I was 19 years old at the time, struggling to find my place at Eastern Michigan University, where I was fitfully taking classes in the Theater Department. (The focusing discipline of English, with a “penance minor” of History, was a year or two in my future.) Shocking events on the national stage had penetrated my consciousness before — I remember whispers leaping like sparks among the nested semicircles of our orchestra chairs the day John Hinckley tried to kill Ronald Reagan in 1981, and when John Lennon died a year before, I stayed up late with the TV, waiting for details to emerge. I even remember, vaguely, being shushed by my family the night in 1978 that news of the Jonestown massacre broke. But whatever organs of emotion were developing inside me had not yet matured enough to apprehend the vastness of collective trauma, to sound along the single string of my soul a thrum of sympathetic resonance with some larger chorus of lament. That would not come for years, until after the profound illness of a close friend and the death of my older brother had broken down and rebuilt my heart in more human form.

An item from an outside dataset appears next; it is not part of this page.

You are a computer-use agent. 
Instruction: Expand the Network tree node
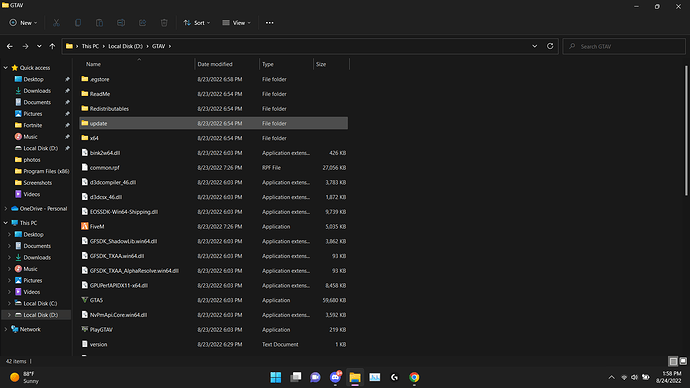pyautogui.click(x=6, y=329)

But other factors were behind the cold inertia of my feelings the day we lost Challenger. I had drifted from a childhood infatuation with the space program, one fueled by family visits to the National Air and Space Museum and long hours spent poring over books written by and about NASA astronauts. Though I found the Mercury flights too early and primitive to hold my interest, the cool capsule design and paired teamwork of the Gemini program (like going into space with your best friend!) fired my imagination, and the Apollo moon landings were like repeated assaults on Mount Olympus, bold conquests by super-dads wrapped in science-fiction armor. Skylab, under whose orbits I aged from 7 to 12, was like a funky rec room in the sky, a padded cylinder where playful scientists in zero-G did somersaults and wobbled water globes for the cameras, which relayed their bearded grins to us.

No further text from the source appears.